Dataset entries:
● ● ●

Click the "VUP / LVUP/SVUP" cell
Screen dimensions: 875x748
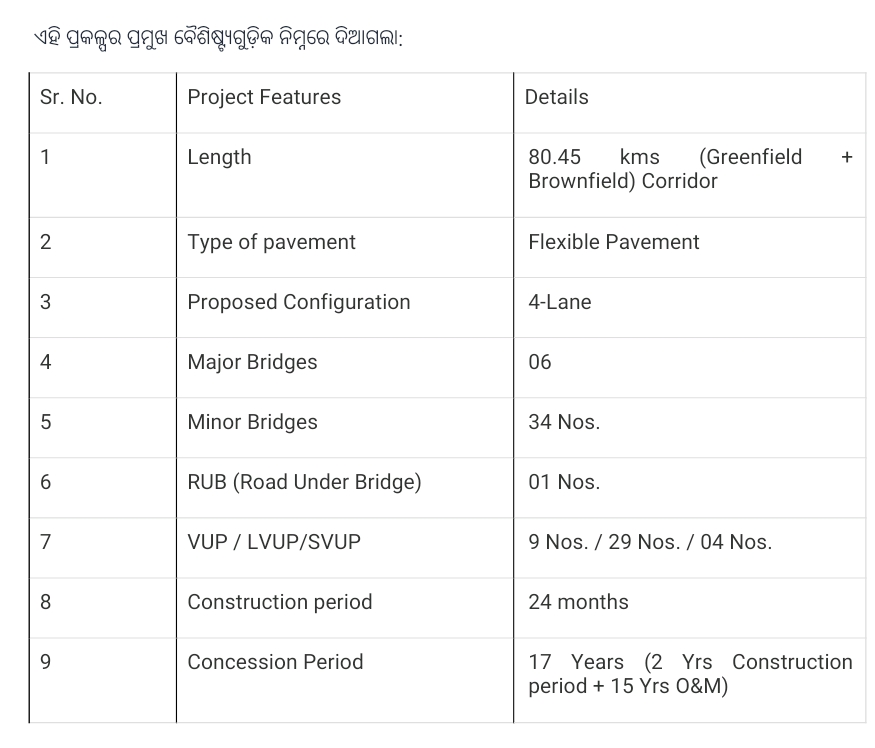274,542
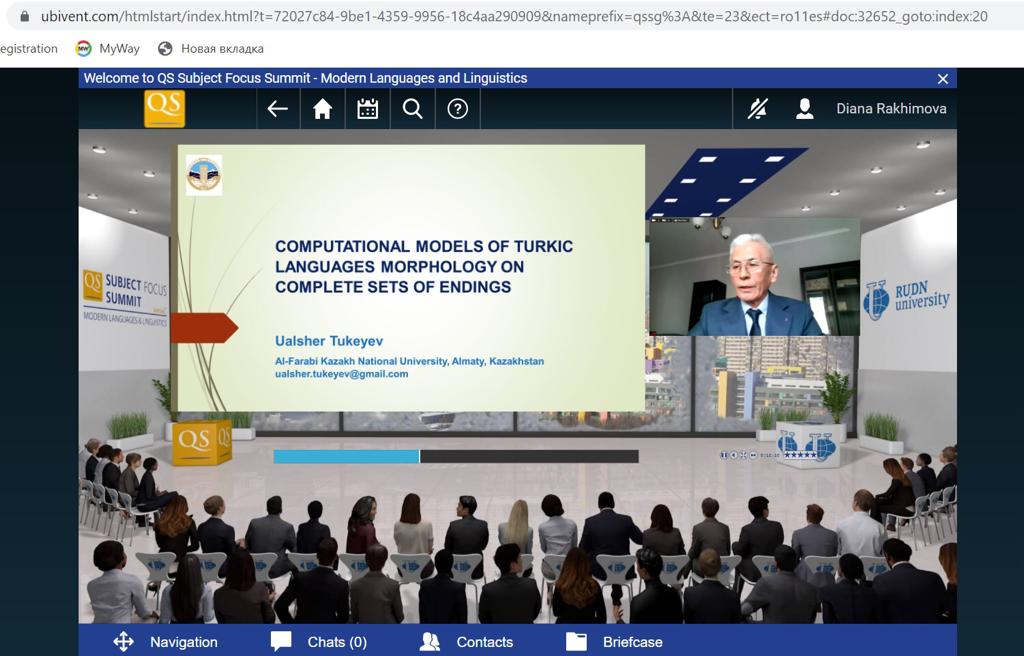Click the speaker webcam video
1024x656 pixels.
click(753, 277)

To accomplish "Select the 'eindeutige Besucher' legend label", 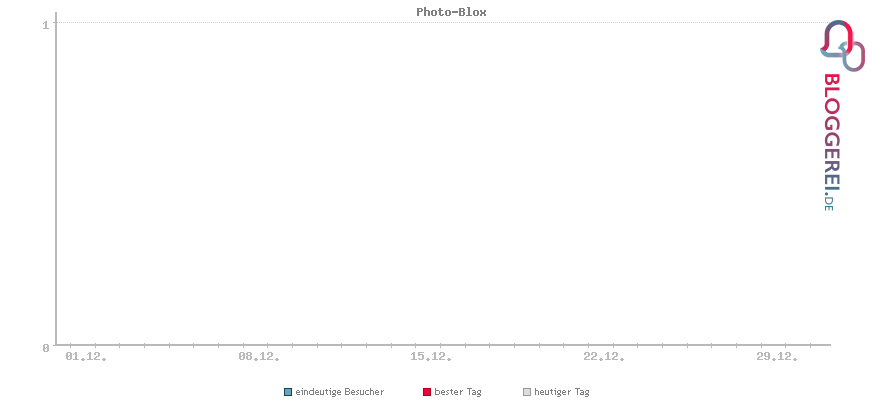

● ● ●

TASK ITEM
Please copy out each line above exactly as written, but not the pictures.

EXERCISE ANSWER
Click the "VUP / LVUP/SVUP" cell
Screen dimensions: 875x748
274,542
Click the speaker webcam video
1024x656 pixels.
click(753, 277)

To accomplish "Select the 'eindeutige Besucher' legend label", 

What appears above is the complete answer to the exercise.